— Begin Source text —
In action

“Human dignity shall be inviolable”

Three former fellows of the DAAD’s Artists-in-Berlin Program contribute artistic positions to a Bundestag exhibition to mark the anniversary of Germany’s Basic Law.

Issue 2 | 2025

Text: Corina Niebuhr

The Federal Republic of Germany was founded when the Basic Law was ceremoniously proclaimed on 23 May 1949. Ever since, the right of assembly, freedom of expression and the right to physical integrity have been firmly enshrined in the country’s constitution as fundamental rights of freedom and equality that people have vis-à-vis the state. To mark the 75th anniversary of the Basic Law last year, the Art Council of the German Bundestag initiated the project “Us. 19 fundamental rights. 19 artistic positions. One dialogue space”, an exhib­ition that is on show at the Marie-Elisabeth Lüders Building in Berlin until June 2026.

 

19 German and international artists, including three former fellows of the DAAD’s Artists-in-Berlin Program, each addressed one article of the Basic Law, resulting in a diverse array of personal works, collages, sculptures, paintings, installations, prints and photographs.
— End Source text —
— Begin Extracted material —
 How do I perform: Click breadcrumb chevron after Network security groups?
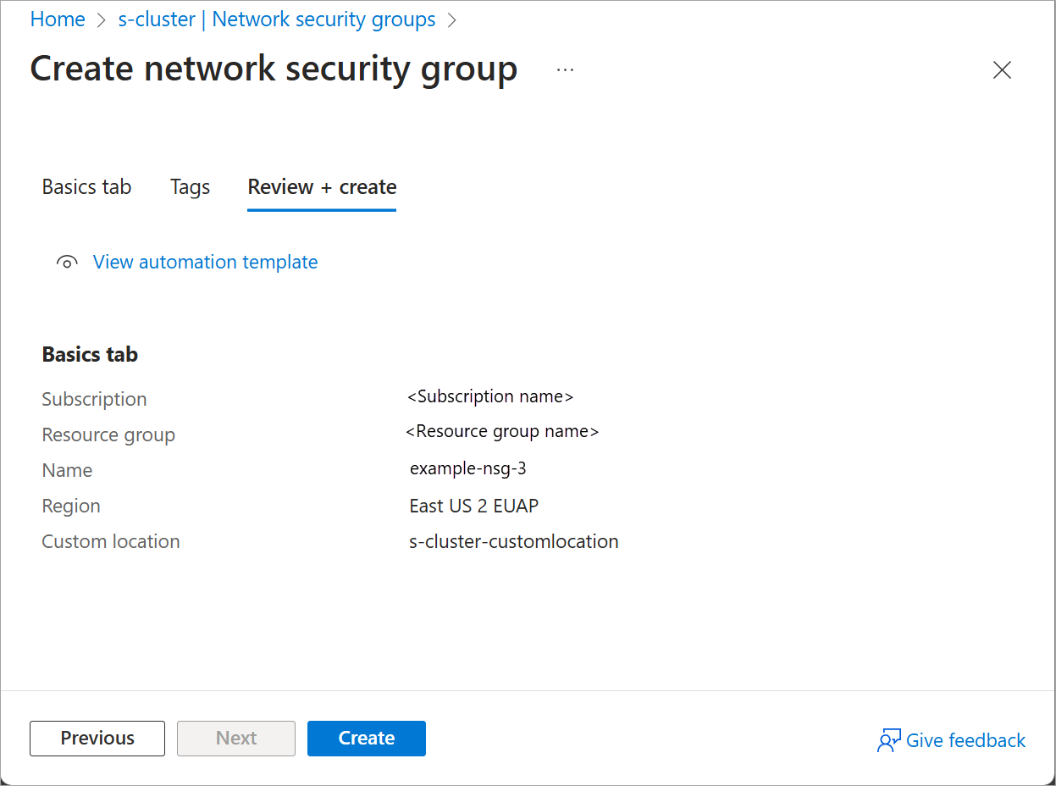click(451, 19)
— End Extracted material —
— Begin Extracted material —
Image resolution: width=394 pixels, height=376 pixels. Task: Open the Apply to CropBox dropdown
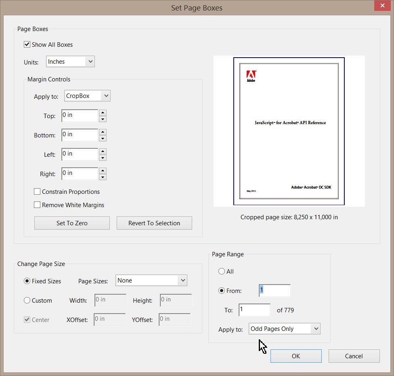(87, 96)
— End Extracted material —
Objective 1:
Reproduce word for word the stretch of the Basic Law exhibition article from "Issue 2 | 2025" through "until June 2026.".
Objective 2:
According to the Basic Law exhibition article, why did the Art Council of the German Bundestag initiate the project "Us. 19 fundamental rights. 19 artistic positions. One dialogue space"?

Correct answer 1:
Issue 2 | 2025

Text: Corina Niebuhr

The Federal Republic of Germany was founded when the Basic Law was ceremoniously proclaimed on 23 May 1949. Ever since, the right of assembly, freedom of expression and the right to physical integrity have been firmly enshrined in the country’s constitution as fundamental rights of freedom and equality that people have vis-à-vis the state. To mark the 75th anniversary of the Basic Law last year, the Art Council of the German Bundestag initiated the project “Us. 19 fundamental rights. 19 artistic positions. One dialogue space”, an exhib­ition that is on show at the Marie-Elisabeth Lüders Building in Berlin until June 2026.

Correct answer 2:
The Art Council of the German Bundestag initiated the project to mark the 75th anniversary of the Basic Law. The Basic Law was ceremoniously proclaimed on 23 May 1949, founding the Federal Republic of Germany.